Favorite tourist attractions still include the Empire State building, the Statue of Liberty, Central Park, the United Nations, the Metropolitan Museum of Art, F.O.A. Schwartz, the toy store, Rockefeller Center, Times Square and Ellis Island.

the opening of the Birdland jazz joint
Birdland at its opening. Courtesy: Birdland

newspaper clipping on the Birdland opening, 1949

But what about the Jazz scenes which have flourished in New York for many decades.

If you're over fifty, chances are you have never heard of any of the current jazz and rock and roll stars who are currently being featured at a bunch of offbeat New York hot spots you probably don't know much about either.

Birdland flyer, 1955

If you're under fifty, you were not even born when the great jazz and swing stars were attracting huge crowds of avid fans at theaters and ballrooms across the country....but mostly in New York on Swing Street (52nd Street) and on the Lower East Side and Greenwich Village.

Some of the original New York Jazz joints like Birdland and the Village Vanguard are still going strong...which means they have survived for some eighty years. Then the jazz fans went to see the heroes of the day like Peewee Russell (clarinet), Eddie Condon (guitar), Kansas Field (drums), Sidney Bechet (clarinet), Ben Webster (tenor sax), and a host of other greats who have long ago left this earth.

jazz performers and audience at the Birdland
The swinging scene at Birdland. Courtesy: Birdland.

If you're over fifty, try to identify this lineup of fairly old musicians recently featured at Birdland. Ralph Towner(guitar), Glen Moore(bass), Paul McCandless (reed instruments) and Mark Walker (drums), replacing Collin Walcott, who died in an auto accident in 1984. 1984 was 36 years this is not a trick question. The group, known as "Oregon," is celebrating their 40th anniversary playing together -- so some of you 50-plus survivors might just barely remember them. This writer is 50-plus a lot and I have never heard of them, though I was a frequent visitor until the early morning hours during the major jazz-swing era at various Jazz joints including Birdland, the Three Deuces, the Hickory House, the Village Vanguard and others.

Benny Goodman
Benny Goodman

New York can serve booze until 4 a.m. and is supposed to then close from 4 to 5 a.m...but many places ignore this law if the crowd is big enough and law enforcement could care less.

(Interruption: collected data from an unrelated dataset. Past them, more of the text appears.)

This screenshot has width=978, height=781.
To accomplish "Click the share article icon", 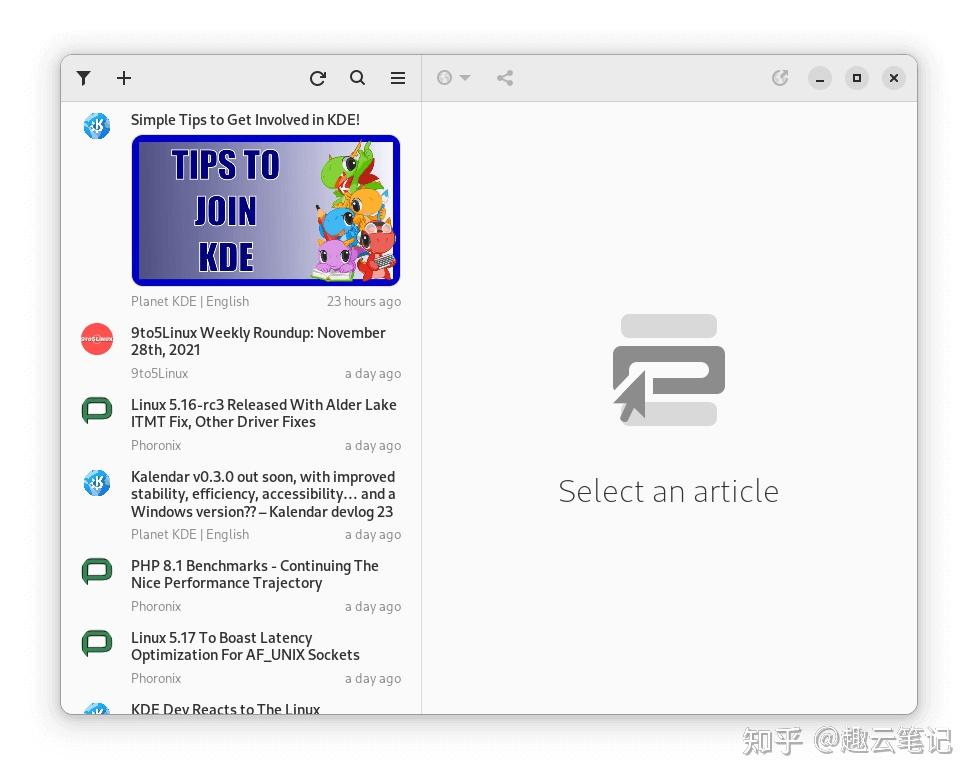I will [x=505, y=78].
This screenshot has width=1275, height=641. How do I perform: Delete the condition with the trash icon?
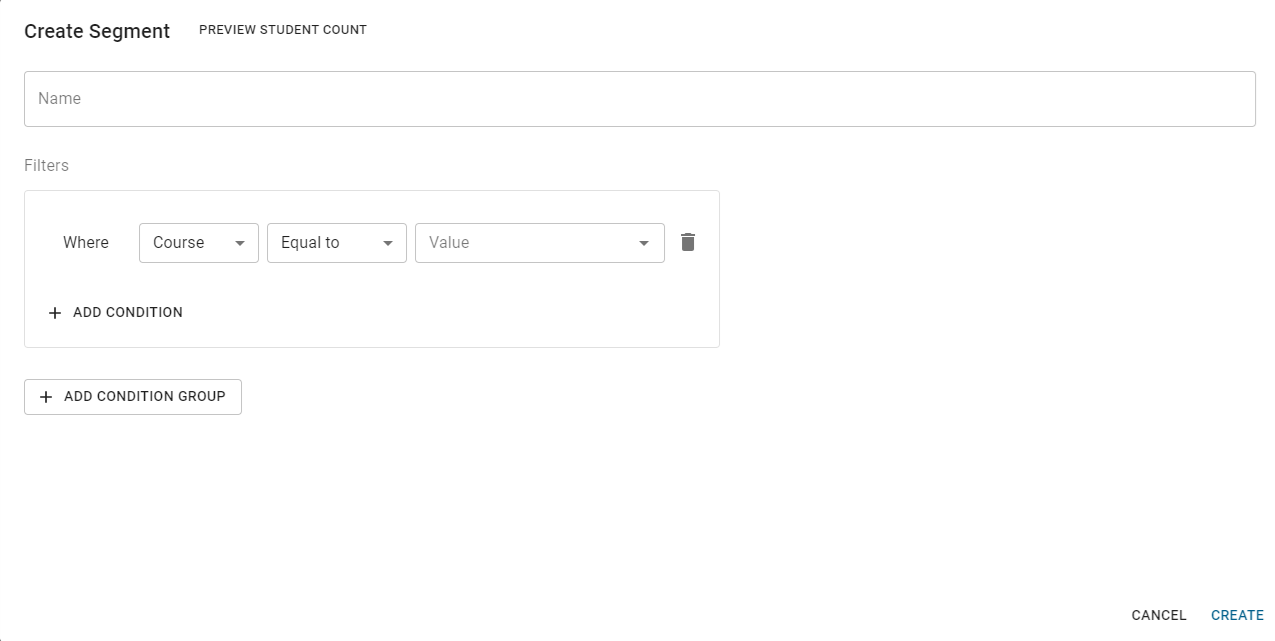(688, 242)
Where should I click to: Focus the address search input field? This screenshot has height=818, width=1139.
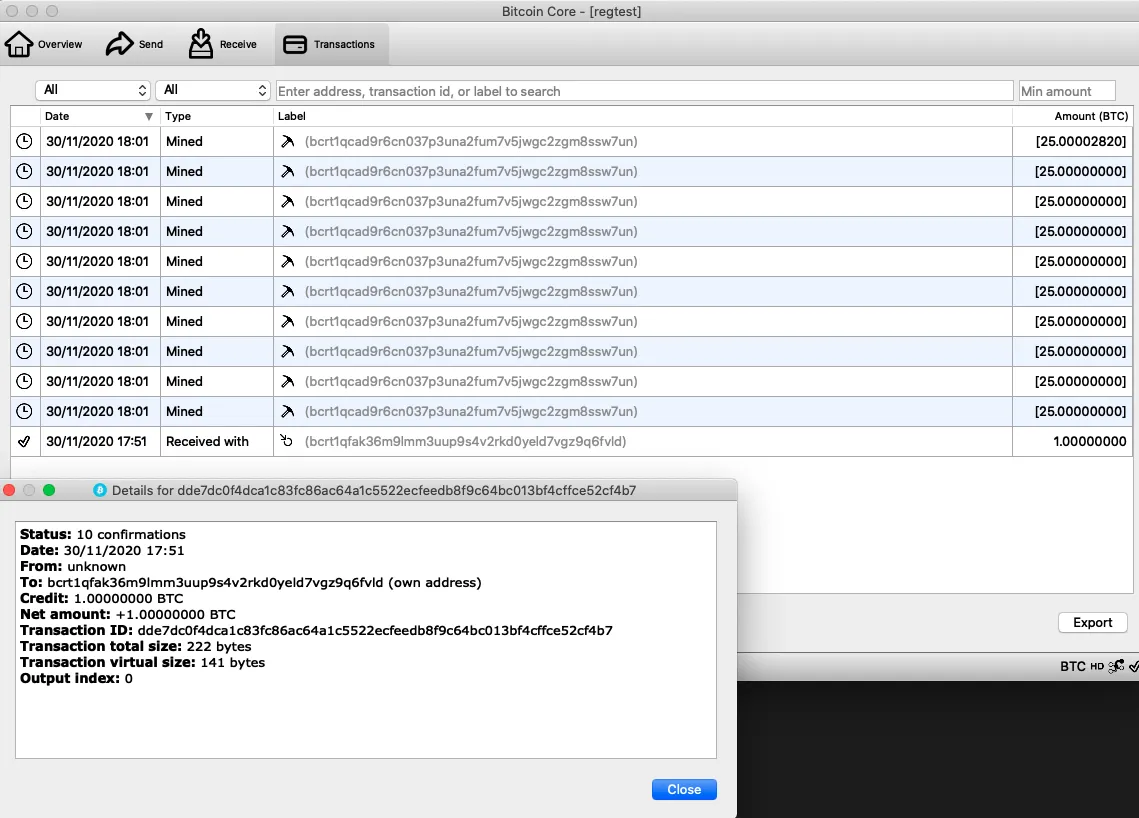(x=644, y=91)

I was once at the Village Vanguard with Eddie Condon, Peewee Russell and one of New York's finest uniformed policeman, who did not blink when the curfew came and went while the drinks, including the cop's, kept coming.

Condon was sponsored in several moving jazz clubs by a close friend named Bob Anderson, who paid the bills to keep the doors open. As you can well imagine, Eddie was an all-star guitar player and a really big time drinker. He also had a very subtle and engaging sense of humor.

The popular swing scene in the same era (1930-1950) attracted avid fans worshipped the big bands of Benny Goodman, Artie Shaw, Jimmy and Tommy Dorsey, Duke Ellington, Count Basie and many others.

The Basie band is the only major survivor and is still very popular today with Frank Foster leading the group in many appearances across the nation. A few of the original Basie alumni played with the band for years after the Count died but they have all been replaced now with new age musicians. The crowds still cheer when the band plays "Stars Fell on Alabama," one of the Count's great signature arrangements. And the band has survived because of its original, classic, jump style energy and the arrangements by the legendary Count himself.

Count Basie
Count Basie

The Basie band will be back at the Hollywood Bowl this summer.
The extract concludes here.